Peace in the Midst of Crisis
Divorce is a type of death. Except the deceased is a ghost that keeps drifting in and out of your life, ensuring that wounds never heal and the grieving process goes on for eternity.
It’s almost final, the legal paperwork, and I will re-assume the name with which I came into this world. But it’s not done yet.
I’ve moved on, and so has my ex, but we are both haunted. 18 years of putting every bit of myself into my marriage only to watch it inexorably sink–so many tears, so many anxious nights, so many hopes, so many disappointments–it all rose up suddenly like bile in my throat as I slowly washed the dishes. I had failed despite having tried so hard for so long. What if I fail again?
For someone who’s so desperate to regain control of her life, I know my old life has left layers of sediment inside of me. This knowledge sends a feeling of unease bulleting through me.
Perhaps I’m a ghost, too. Maybe divorce makes ghosts of everyone.
It’s been nine months since I told him I wanted a divorce, and I’ve spent many months since then stumbling through a thick fog of anxiety, fear, and loss. It’s only now that I feel the haze lifting. But until the paperwork is signed, and I’ve sloughed off my marriage like a dead snakeskin, I find myself occasionally tearing up at my work computer or while washing dishes. The tears come from reading rage-filled text messages, from listening to sentimental songs, from the actual nausea that sometimes follows homesickness.

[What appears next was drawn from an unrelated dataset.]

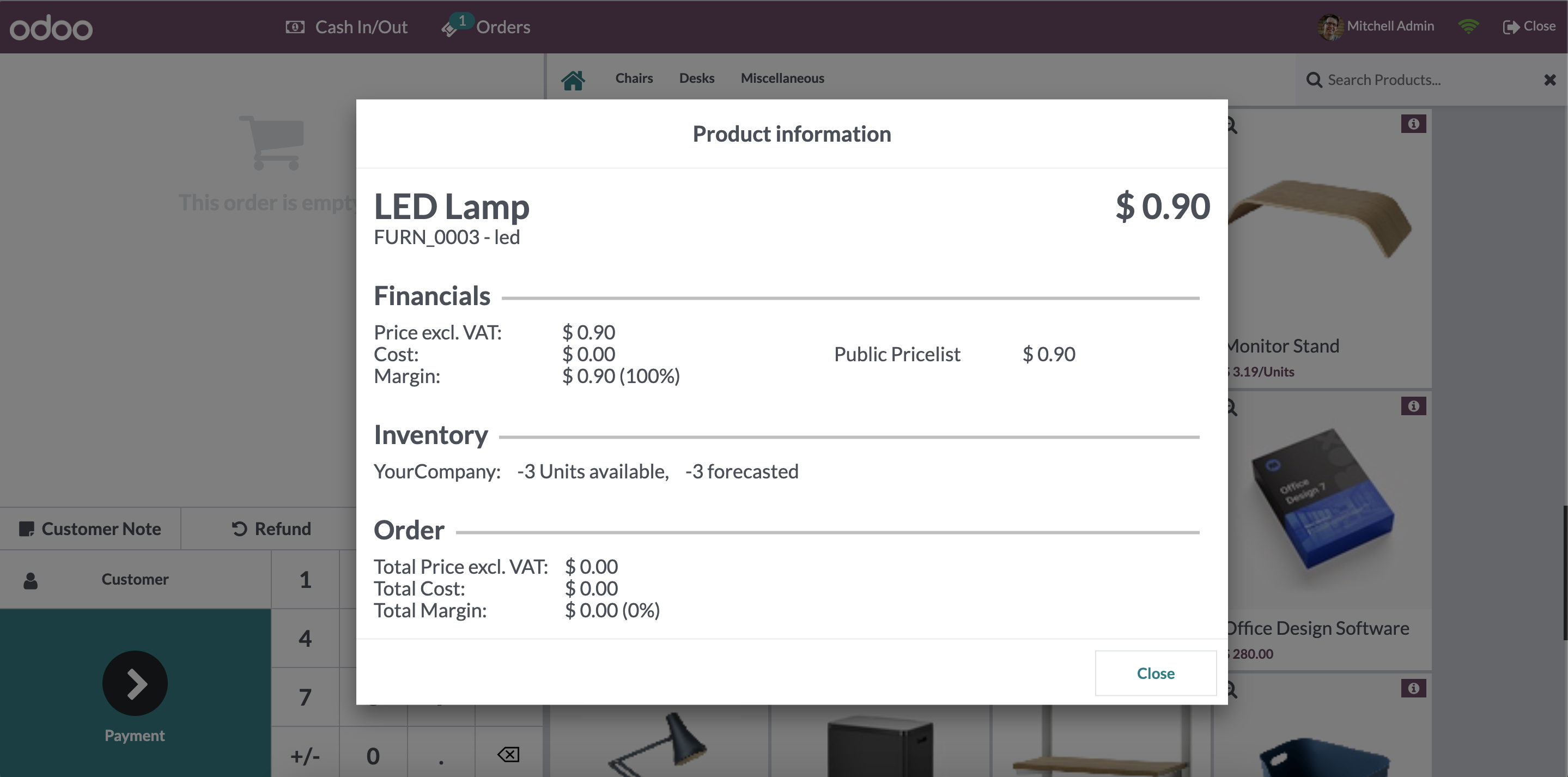The height and width of the screenshot is (777, 1568).
Task: Open info for Monitor Stand product
Action: click(1413, 124)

Despite all of this, I find time to dance and sing with my son in the living room. When he laughs and his eyes twinkle, I get the sense that we’re sharing a secret joke that no one else is in on. I have to give credit where credit’s due. A good friend of mine sent me a book by Carla Naumburg called Parenting in the Present Moment: How to Stay Focused on What Really Matters.

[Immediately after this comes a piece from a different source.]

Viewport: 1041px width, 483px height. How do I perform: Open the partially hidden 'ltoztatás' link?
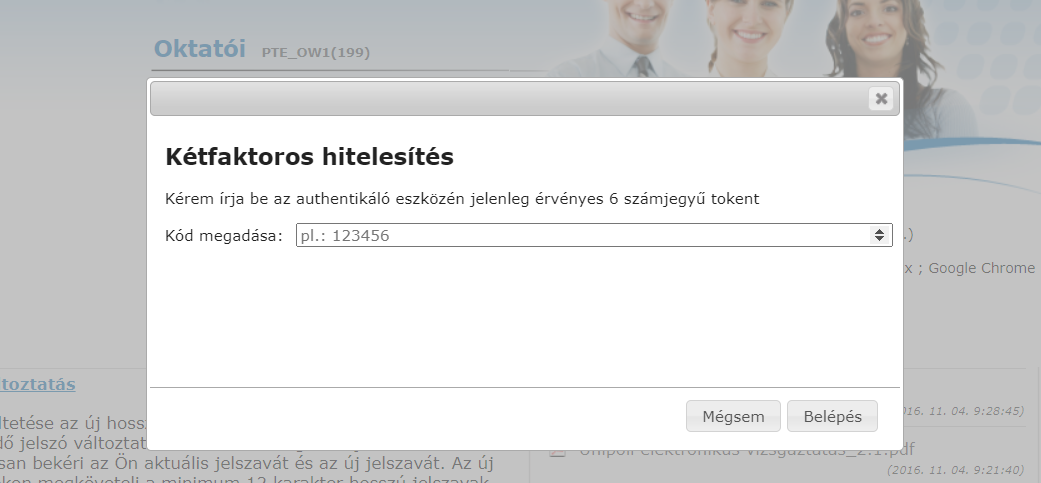(x=37, y=385)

It’s been a lifesaver. Highly practical and humorous–this book is the antithesis of what I expected from a Buddhist-based book on mindfulness. The author describes mindfulness as being akin to the North Star, something you can always return to when you get lost. This passage on Self-Care is particular relevant to my situation:
…self-care is one of my North Stars. I have made a commitment to noticing when I have lost my course–and to keep coming back to it… I become a kinder and more thoughtful, patient, and connected person when I pay attention to what my body and soul need and nurture myself in big and small ways on a regular basis.
To me, sometimes self-care is sleeping in an extra hour; other times it’s blowing 90 bucks at Target. More importantly, it’s incorporating yoga and meditation into my daily schedule so that I can reset my mind and body before lying down for the night.

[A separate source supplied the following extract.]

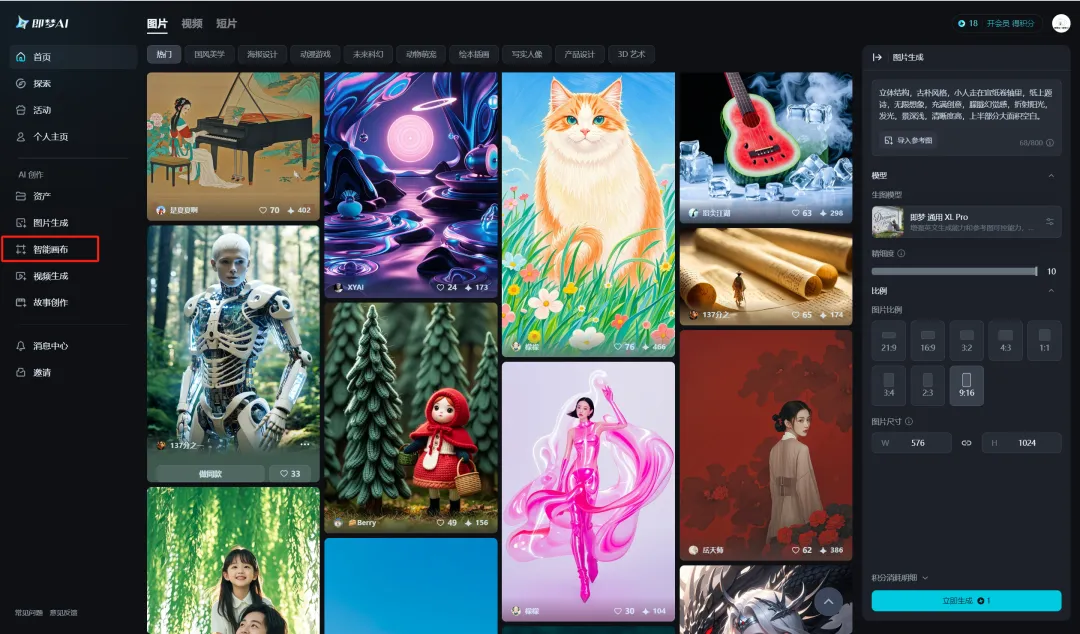Collapse the 比例 section chevron
Screen dimensions: 1080x634
coord(1051,291)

I’m also seeing someone who brings me so much joy that I sometimes find myself waiting for it to fall apart. Supportive, kind, and patient–I’m continually in awe of this wonderful person the universe has put in my path. While my fear of failure has not yet abated, I am in a place where I’m able to open myself up to whatever the universe has in store for me and just let it be. It’s in those moments that I feel peace wash over me.
Slowly, I’m thawing after a long, long winter, and I feel slightly less ghost-like. I’d like to take a moment to say thank you for your support. I haven’t written much lately because I’ve needed to conserve all of my energy to just perform basic functions (like breathing), so I appreciate you following me on this journey.